To use it with rspec you should add this code to your spec_helper.rb file:

```ruby
config.before(:suite) do
Cassie::Schema.all do |keyspace|
Cassie::Schema.load!(keyspace)
end
Cassie::Testing.prepare!
end

config.after(:suite) do
Cassie::Schema.all do |keyspace|
Cassie::Schema.drop!(keyspace)
end
end

config.around(:each) do |example|
Cassie::Testing.cleanup! do
example.run
end
end
```

### Using with Rails

If you're using Rails, Cassie will automatically initialize itself with the configuration file found in config/cassie.yml. You can put ERB code into the configuration if desired.

In development and test environments it will look for the schema definitions in db/cassandra.
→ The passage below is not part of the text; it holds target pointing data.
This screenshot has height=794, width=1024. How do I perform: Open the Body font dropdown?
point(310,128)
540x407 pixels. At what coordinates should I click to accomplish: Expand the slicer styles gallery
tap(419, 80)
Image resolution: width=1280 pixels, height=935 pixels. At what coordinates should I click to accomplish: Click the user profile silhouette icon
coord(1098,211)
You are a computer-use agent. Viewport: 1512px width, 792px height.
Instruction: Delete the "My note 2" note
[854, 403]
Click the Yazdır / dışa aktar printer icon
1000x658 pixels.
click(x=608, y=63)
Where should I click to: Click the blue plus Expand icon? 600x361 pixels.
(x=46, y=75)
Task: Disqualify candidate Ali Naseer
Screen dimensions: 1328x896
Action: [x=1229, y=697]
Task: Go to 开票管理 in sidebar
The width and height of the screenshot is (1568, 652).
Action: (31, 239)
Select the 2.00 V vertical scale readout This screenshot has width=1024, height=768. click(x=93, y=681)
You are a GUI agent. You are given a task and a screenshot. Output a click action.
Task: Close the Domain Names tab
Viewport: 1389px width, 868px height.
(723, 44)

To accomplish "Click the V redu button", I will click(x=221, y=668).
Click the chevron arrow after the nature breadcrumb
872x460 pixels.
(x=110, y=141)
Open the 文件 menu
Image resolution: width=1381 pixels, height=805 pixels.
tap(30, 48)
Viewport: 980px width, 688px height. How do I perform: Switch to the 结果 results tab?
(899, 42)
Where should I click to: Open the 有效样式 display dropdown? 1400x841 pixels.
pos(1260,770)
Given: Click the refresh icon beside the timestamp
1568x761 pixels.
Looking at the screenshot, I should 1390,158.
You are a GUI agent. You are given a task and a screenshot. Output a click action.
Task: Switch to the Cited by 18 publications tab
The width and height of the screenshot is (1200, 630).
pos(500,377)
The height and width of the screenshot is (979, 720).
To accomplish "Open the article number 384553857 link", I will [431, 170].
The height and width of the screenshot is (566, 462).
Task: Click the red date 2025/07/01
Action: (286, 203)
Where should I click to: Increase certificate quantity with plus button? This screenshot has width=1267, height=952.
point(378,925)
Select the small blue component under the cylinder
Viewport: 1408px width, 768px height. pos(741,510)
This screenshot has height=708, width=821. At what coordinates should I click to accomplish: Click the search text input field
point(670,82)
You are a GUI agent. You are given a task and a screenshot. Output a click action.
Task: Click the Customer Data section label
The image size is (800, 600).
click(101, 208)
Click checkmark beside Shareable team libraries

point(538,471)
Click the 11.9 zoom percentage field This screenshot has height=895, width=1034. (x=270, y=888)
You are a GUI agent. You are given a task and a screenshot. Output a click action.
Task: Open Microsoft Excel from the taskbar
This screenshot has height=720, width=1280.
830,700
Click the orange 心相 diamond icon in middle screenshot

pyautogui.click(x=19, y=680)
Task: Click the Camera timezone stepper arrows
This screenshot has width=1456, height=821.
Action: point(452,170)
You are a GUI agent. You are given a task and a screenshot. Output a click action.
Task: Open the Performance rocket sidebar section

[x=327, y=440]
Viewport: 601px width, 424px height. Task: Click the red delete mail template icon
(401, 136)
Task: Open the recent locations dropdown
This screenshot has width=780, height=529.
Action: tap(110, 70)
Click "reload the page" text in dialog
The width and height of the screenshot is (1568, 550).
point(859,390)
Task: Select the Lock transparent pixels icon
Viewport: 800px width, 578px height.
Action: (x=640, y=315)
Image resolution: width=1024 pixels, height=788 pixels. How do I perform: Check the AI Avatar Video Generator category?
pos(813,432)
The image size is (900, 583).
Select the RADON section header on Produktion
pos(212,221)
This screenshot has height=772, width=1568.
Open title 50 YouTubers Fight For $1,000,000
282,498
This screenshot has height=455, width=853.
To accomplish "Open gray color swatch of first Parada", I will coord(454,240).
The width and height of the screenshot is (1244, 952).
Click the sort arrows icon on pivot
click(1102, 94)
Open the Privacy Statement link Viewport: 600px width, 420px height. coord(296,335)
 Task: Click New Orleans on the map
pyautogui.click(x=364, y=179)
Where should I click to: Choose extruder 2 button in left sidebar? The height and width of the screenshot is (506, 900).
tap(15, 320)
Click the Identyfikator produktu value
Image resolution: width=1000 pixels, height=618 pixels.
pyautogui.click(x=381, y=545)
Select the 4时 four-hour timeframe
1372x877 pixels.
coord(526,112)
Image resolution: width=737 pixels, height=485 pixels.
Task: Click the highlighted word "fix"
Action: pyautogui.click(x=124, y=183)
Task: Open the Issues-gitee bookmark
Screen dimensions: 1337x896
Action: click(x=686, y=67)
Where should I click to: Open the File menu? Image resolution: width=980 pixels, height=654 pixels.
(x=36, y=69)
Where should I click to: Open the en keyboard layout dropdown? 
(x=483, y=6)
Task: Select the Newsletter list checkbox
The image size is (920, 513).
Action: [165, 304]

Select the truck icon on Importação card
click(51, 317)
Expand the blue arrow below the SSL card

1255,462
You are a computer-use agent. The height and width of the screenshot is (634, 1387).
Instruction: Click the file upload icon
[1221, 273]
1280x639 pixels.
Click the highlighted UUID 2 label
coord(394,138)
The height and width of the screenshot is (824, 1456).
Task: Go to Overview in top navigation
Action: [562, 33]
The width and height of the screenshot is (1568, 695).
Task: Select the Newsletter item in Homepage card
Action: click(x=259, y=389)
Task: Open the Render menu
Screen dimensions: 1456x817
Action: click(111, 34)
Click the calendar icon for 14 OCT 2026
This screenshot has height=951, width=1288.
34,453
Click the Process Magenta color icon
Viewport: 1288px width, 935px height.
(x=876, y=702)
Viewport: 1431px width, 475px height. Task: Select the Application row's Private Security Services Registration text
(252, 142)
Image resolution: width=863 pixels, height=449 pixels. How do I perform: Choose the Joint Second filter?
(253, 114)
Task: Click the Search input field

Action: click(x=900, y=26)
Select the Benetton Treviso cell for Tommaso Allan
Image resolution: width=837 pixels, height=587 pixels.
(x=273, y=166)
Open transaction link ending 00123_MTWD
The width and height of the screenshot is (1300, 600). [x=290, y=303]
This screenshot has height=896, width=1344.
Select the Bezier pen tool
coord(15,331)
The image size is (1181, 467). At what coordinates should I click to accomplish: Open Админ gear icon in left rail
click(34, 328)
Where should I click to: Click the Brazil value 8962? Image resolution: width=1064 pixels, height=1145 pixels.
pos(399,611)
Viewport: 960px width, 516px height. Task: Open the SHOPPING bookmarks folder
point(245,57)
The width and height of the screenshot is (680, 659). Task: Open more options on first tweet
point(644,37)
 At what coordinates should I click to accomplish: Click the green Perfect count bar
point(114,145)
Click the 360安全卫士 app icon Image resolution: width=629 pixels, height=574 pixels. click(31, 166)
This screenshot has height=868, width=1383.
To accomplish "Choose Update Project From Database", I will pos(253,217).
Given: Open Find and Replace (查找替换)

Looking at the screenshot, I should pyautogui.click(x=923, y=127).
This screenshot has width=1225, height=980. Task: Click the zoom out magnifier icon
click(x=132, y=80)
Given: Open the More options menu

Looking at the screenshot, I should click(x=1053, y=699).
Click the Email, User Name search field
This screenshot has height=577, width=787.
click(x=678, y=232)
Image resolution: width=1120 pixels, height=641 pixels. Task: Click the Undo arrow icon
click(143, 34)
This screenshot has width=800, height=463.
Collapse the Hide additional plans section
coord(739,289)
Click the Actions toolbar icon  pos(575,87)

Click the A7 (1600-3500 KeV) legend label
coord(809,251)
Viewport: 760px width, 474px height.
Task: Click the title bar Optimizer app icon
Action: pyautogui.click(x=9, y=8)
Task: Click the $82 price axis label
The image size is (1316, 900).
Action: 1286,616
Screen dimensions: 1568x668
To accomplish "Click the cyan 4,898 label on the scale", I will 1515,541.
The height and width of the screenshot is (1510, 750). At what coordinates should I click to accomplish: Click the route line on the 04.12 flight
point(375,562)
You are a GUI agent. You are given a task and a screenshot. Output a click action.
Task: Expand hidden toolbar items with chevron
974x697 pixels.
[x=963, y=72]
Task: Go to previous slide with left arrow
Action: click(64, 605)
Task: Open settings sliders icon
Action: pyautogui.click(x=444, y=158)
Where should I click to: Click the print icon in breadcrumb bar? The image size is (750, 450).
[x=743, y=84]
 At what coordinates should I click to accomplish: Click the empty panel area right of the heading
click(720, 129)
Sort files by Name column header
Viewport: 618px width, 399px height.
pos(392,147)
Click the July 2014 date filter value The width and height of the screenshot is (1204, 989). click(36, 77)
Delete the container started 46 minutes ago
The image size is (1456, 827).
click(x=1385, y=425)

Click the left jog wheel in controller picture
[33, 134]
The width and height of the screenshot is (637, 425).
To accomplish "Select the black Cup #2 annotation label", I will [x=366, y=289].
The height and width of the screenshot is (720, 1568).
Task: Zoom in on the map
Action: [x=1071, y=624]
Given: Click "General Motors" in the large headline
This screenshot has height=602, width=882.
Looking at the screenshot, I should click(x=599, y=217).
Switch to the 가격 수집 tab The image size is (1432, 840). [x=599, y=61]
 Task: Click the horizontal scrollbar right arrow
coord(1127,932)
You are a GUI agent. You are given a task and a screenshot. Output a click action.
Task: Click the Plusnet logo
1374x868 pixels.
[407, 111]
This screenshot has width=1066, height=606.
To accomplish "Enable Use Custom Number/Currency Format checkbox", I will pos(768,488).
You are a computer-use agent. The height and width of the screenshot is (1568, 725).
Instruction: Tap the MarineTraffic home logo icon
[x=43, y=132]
If you're using a forking web server (i.e. passenger or unicorn) you will need to handle disconnecting and reconnecting the Cassandra connection after forking. For passenger you should include a file in config/initializers/cassie.rb with:

```ruby
if defined?(PhusionPassenger)
PhusionPassenger.on_event(:starting_worker_process) do |forked|
if forked
# Disconnect if already connected so we don't share connections with other processes.
if Cassie.instance.connected?
Cassie.instance.disconnect
end
Cassie.instance.connect
end
end
end
```

You'll need something similar on other web servers. In any case, you'll want to make sure that you call Cassie.instance.connect in an initializer. It can take several seconds to establish the connection so you really want the connection to created before your server starts accepting traffic.

### Instrumentation

You can add instrumentation via subscribers to the `Cassie.instance`. Subscribers must respond to the `call` method and take a single argument which will be a Cassie::Message object which has the `statement`, `options`, and `elapsed_time`.

```
Cassie.instance.subscribers << lambda{|message| logger.warn("CQL: #{message.statement.cql} with #{message.options} took #{message.elapsed_time}s") if message.elapsed_time > 0.5 && message.statement.cql}
```

You can instrument the finding code on your model by adding a find subscriber either to the model or to Cassie::Model. These subscribers take a block which is yielded to with the CQL, arguments, options, elapsed time, and rows returned.
```
Cassie::Model.find_subscribers << lambda{|message| logger.warn("CQL: #{message.cql}; Rows: #{message.rows}; Time: #{message.elapsed_time}")
```

### Limitations

Ruby 2.0 (or compatible) required.

You can only use one Cassandra cluster with Cassie since it only maintains a single connection. You can, however, use multiple keyspaces within the cluster.

Query methods will not gracefully handle querying records by values other than primary keys. Even though Cassandra will let you do this by passing extra options, Cassie doesn't handle it since it just encourages bad practices. If you need to perform such queries you can always send raw CQL to Cassie#execute.